Aside from the pictures, copy the listing exactly.
▬▬▬▬▬▬▬▬▬▬
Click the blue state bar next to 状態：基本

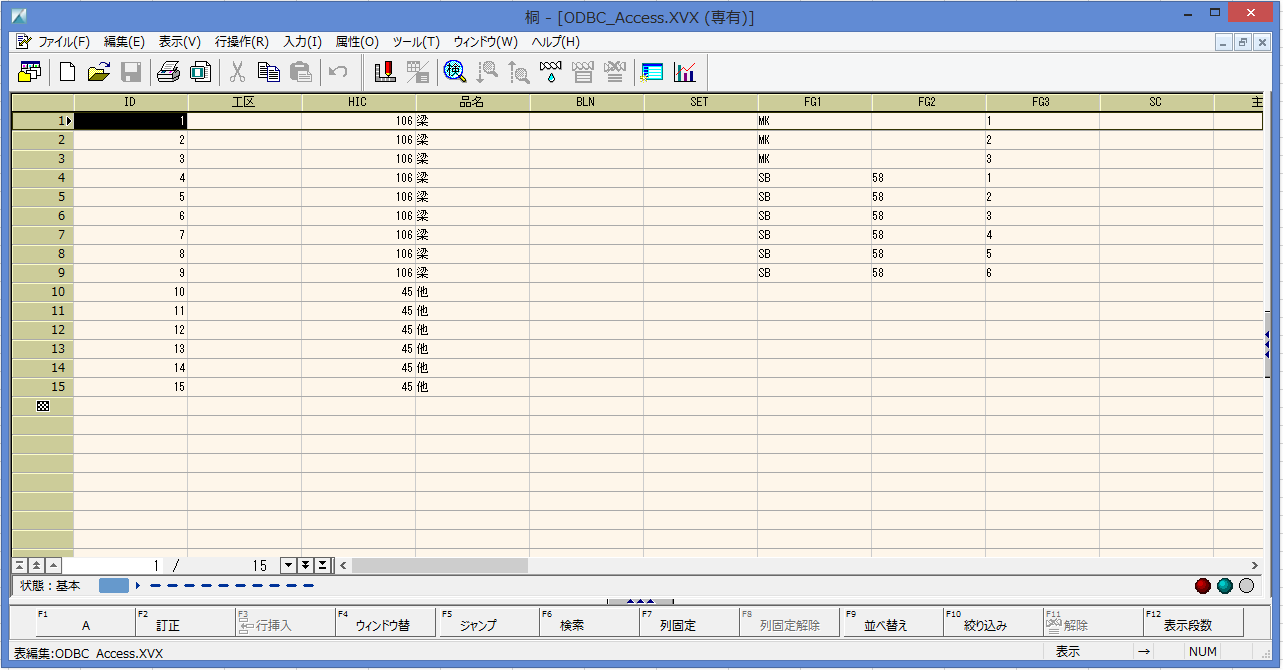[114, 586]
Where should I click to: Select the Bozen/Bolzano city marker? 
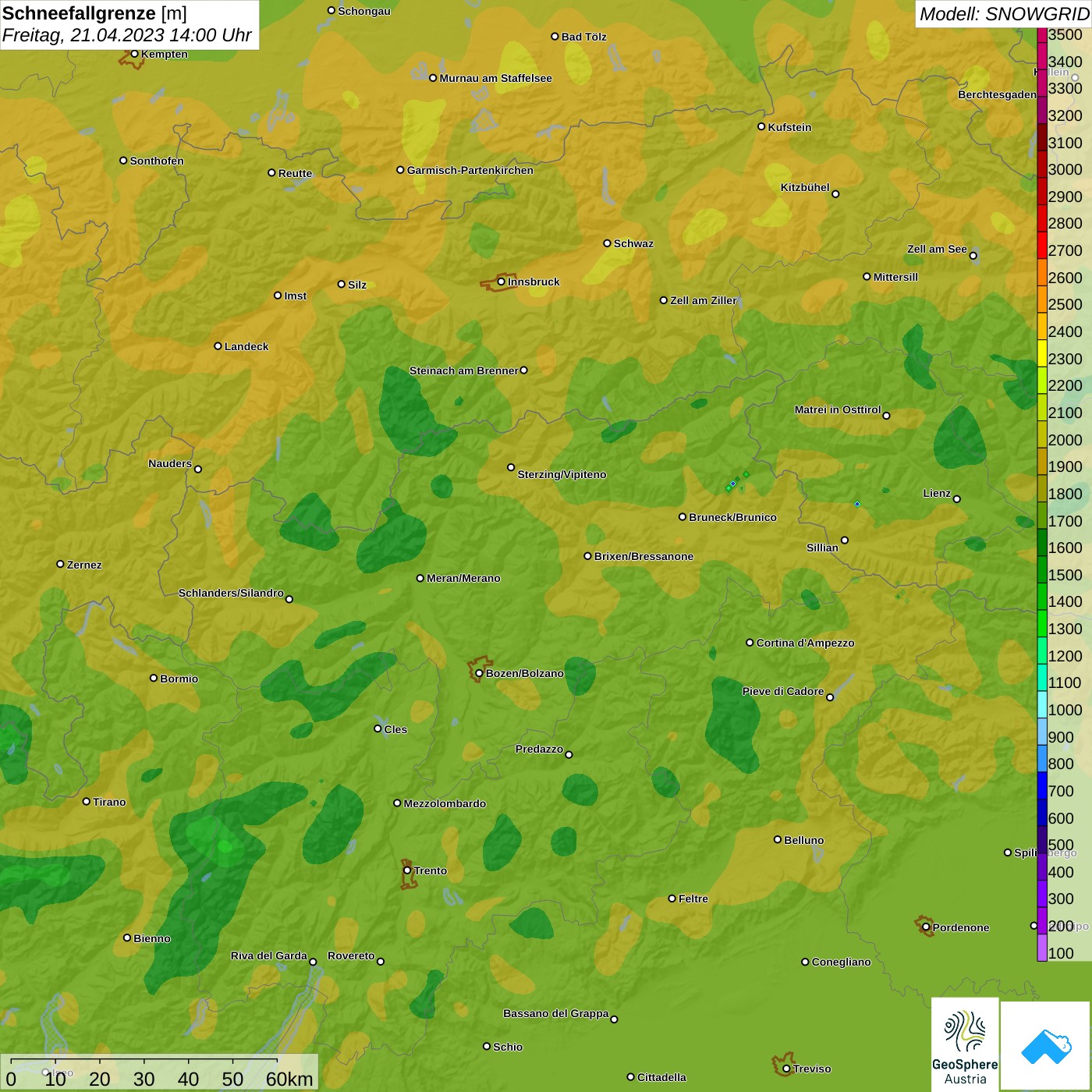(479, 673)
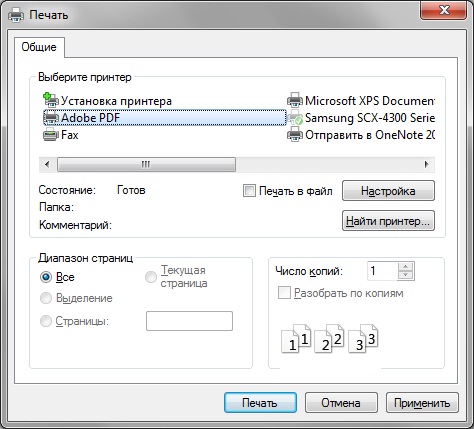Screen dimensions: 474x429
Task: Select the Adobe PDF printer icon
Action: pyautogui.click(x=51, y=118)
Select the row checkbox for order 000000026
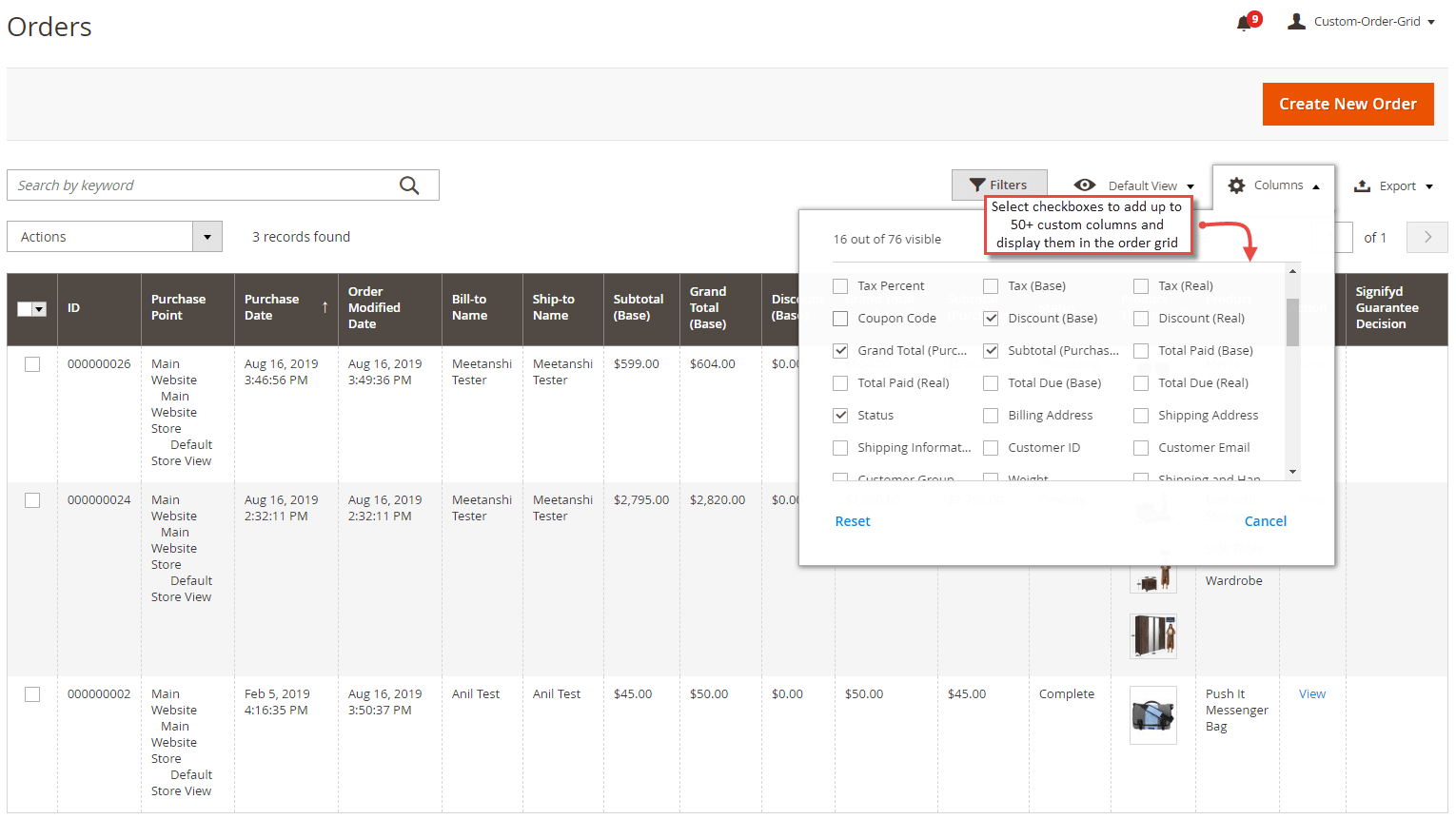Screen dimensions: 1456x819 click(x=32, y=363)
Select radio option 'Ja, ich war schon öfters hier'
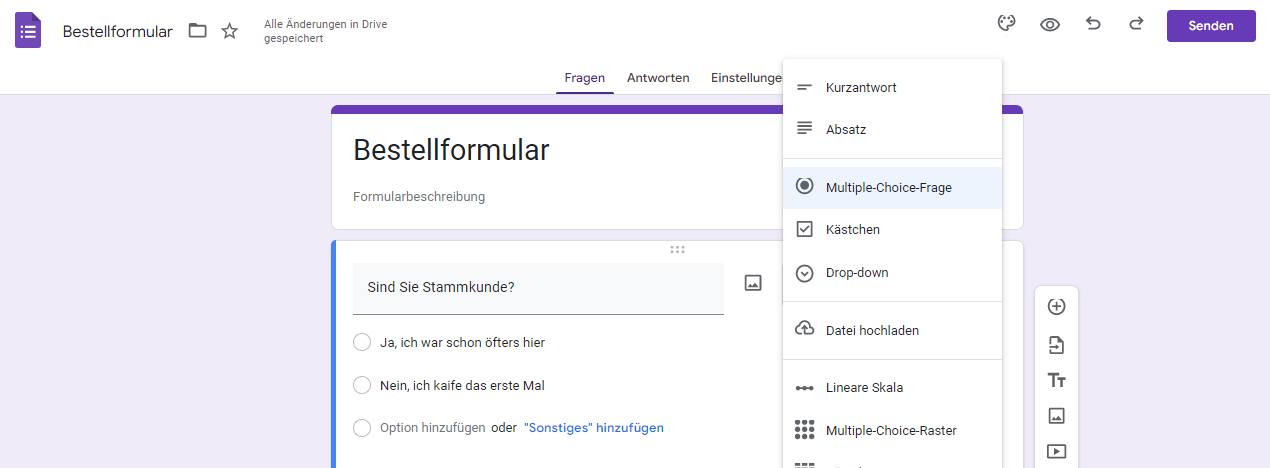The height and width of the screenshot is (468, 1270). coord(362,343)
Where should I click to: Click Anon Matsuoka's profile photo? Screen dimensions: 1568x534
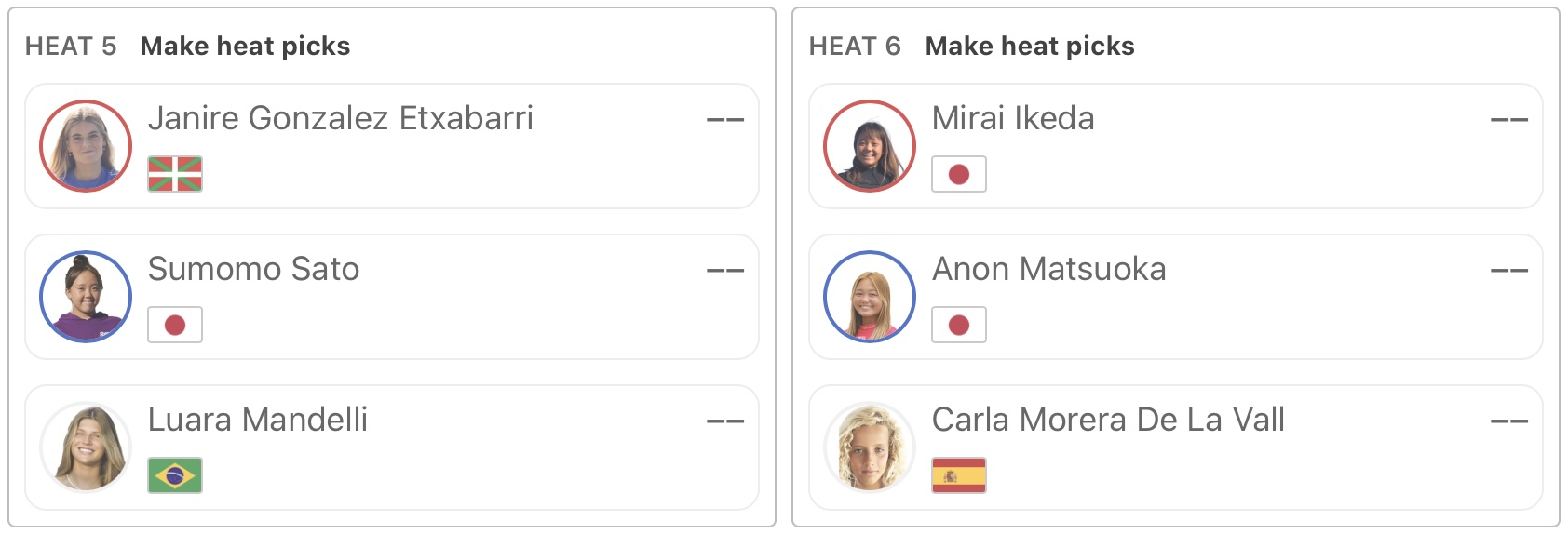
▬▬▬▬▬▬▬▬▬▬
◆ EXPECTED ANSWER ◆
Click the blue state bar next to 状態：基本

[114, 586]
Where should I click to: Select the Bozen/Bolzano city marker? 
(479, 673)
Screen dimensions: 474x429
Task: Select the Adobe PDF printer icon
Action: pyautogui.click(x=51, y=118)
Select the row checkbox for order 000000026
Screen dimensions: 1456x819 click(x=32, y=363)
Select radio option 'Ja, ich war schon öfters hier'
The height and width of the screenshot is (468, 1270). coord(362,343)
Where should I click to: Click Anon Matsuoka's profile photo? Screen dimensions: 1568x534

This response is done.